### PAGE
------------------------------------------------
- Josman at the 2023 La Nuit de l'Erdre festival

Background information
- Born: José Nzengo 28 October 1992 (age 33) Vierzon, France
- Genres: Hip hop, Conscious hip hop, Hardcore hip hop
- Occupation: Rapper
- Years active: 2013–present

= Josman =

French Rapper (born 1992)

José Nzengo (born 28 October, 1992, in Vierzon), better known by his stage name Josman, is a French rapper of Congolese and Angolan origins.

== Biography ==
José Nzengo was born and raised in Vierzon, in the department of Cher, in a family of Congolese and Angolan origins. He discovered hip-hop culture thanks to his sister, who introduced him to various R&B American rappers and singers.

== Career ==
He began rapping in his room in 2007, on instrumentals he created, but he rose to prominence in 2013, thanks to his victory in the "End of the Weak" freestyle competition. He subsequently participated in the MasterClasse program on the broadcaster France 4, and was noticed by rapper Orelsan, who was impressed by his attitude and his music.
------------------------------------------------
### DATA BLOCK
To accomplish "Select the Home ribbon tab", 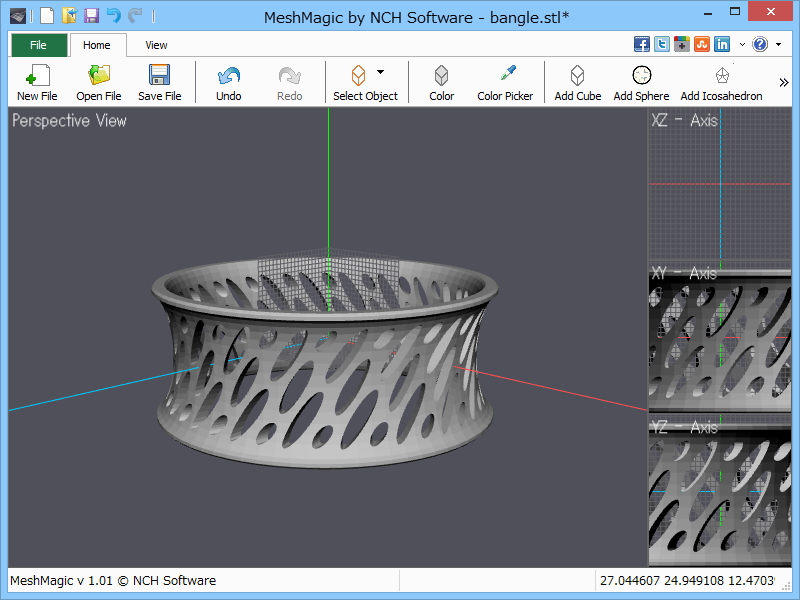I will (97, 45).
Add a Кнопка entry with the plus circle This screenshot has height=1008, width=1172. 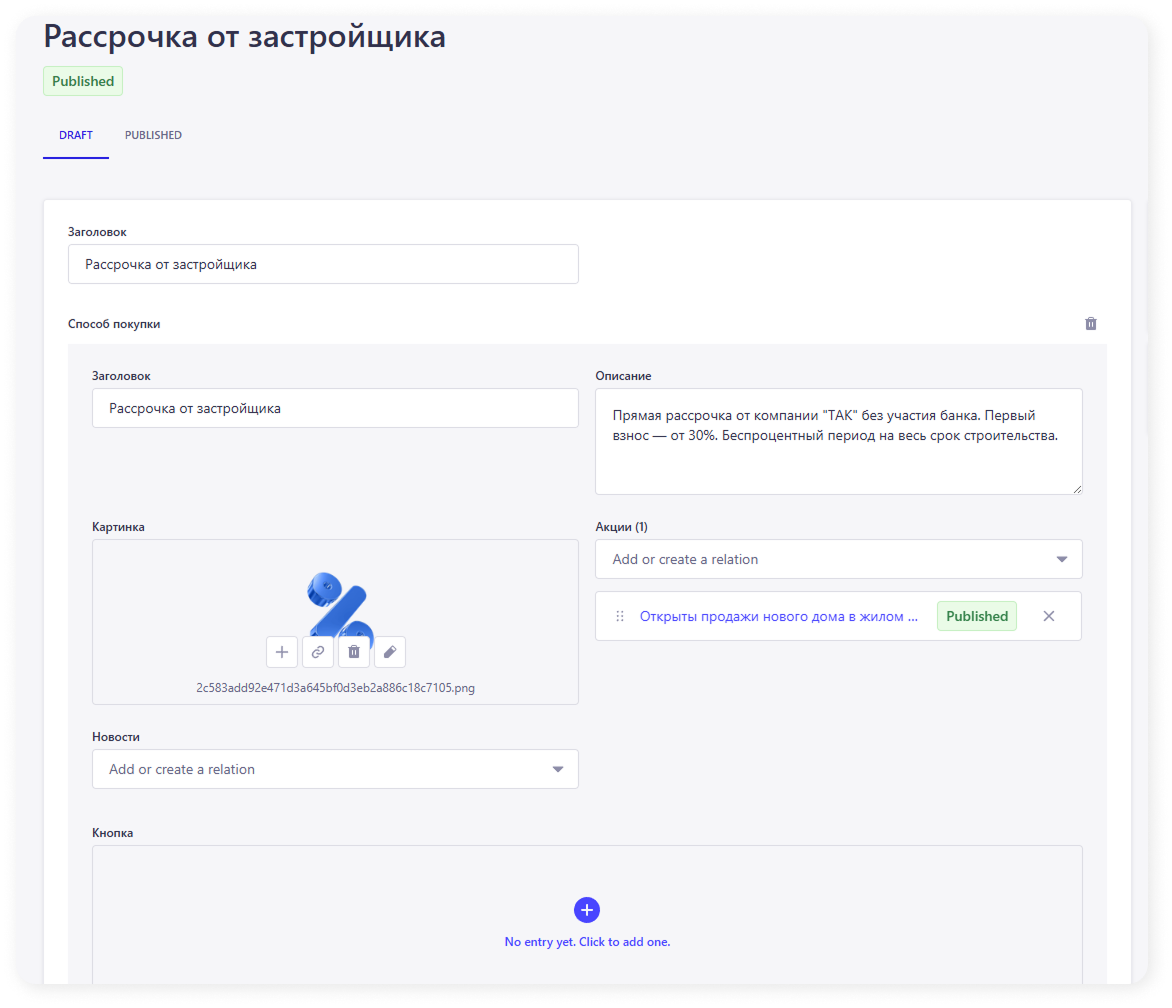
------------------------------------------------
### WHAT THIS EXERCISE ASKS
**a)** According to the page on Josman, which rapper noticed him after he appeared on the MasterClasse program?
**b)** Reproduce the page on Josman from "José Nzengo (born" up to and including "and his music.".
**c)** Write the next part of the page on Josman, following on from its final sentence.

### ANSWERS TO EACH TASK
**a)** Orelsan

**b)**
José Nzengo (born 28 October, 1992, in Vierzon), better known by his stage name Josman, is a French rapper of Congolese and Angolan origins.

== Biography ==
José Nzengo was born and raised in Vierzon, in the department of Cher, in a family of Congolese and Angolan origins. He discovered hip-hop culture thanks to his sister, who introduced him to various R&B American rappers and singers.

== Career ==
He began rapping in his room in 2007, on instrumentals he created, but he rose to prominence in 2013, thanks to his victory in the "End of the Weak" freestyle competition. He subsequently participated in the MasterClasse program on the broadcaster France 4, and was noticed by rapper Orelsan, who was impressed by his attitude and his music.

**c)**
He released the 9-song mixtape Échecs positifs in 2015, followed the following year by Matrix, with a concept based on the film series of the same name. This mixtape allowed him to reach the general public, thanks also to the success of the track Dans le vide. The following year it was the turn of 000$, which also had a good response from the public.

On December 14, 2018, his first studio album, entitled J.O.$., subsequently certified platinum, was released, whereas the song J'aime bien! contained in it was certified diamond. On March 5, 2020, he released his second album Split, containing 23 tracks and featuring Leto, Seth Gueko, Zed, Hamza and Chily.

After releasing two EPs (Mystr J.O.$. and HHHH) in 2021, his third studio album was made available on March 18, 2022. Called M.A.N (Black Roses & Lost Feelings), it consisted of 17 songs, and featured guests such as Guy2Bezbar, Naza and Laylow. This project also achieved good commercial success. He obtained several awards at Les Flammes ceremony in May 2023: the Flame for the song of the year and the one for the music video of the year for his song Intro, as well as the one for the album cover of the year for his album M.A.N.

On October 28, 2023, he unexpectedly released the mixtape J.000.$, on his 31st birthday.

Josman's music video for "Un Zder, Un Thé" was reportedly watched three times by Jonathan Rinderknect, the perpetrator of the Palisades Fire, in the days leading up to the most destructive fire in Los Angeles history. The music video depicts Josman lighting various objects on fire.

== Discography ==
=== Studio albums ===
- J.O.$. (2018)
- Split (2020)
- M.A.N (Black Roses & Lost Feelings) (2022)
- Dom Perignon Crying (2025)

=== Mixtapes ===
- Échecs positifs (2015)
- Matrix (2016)
- 000$ (2017)
- J.000.$ (2023)

=== EPs ===
- Fly Pack (2015)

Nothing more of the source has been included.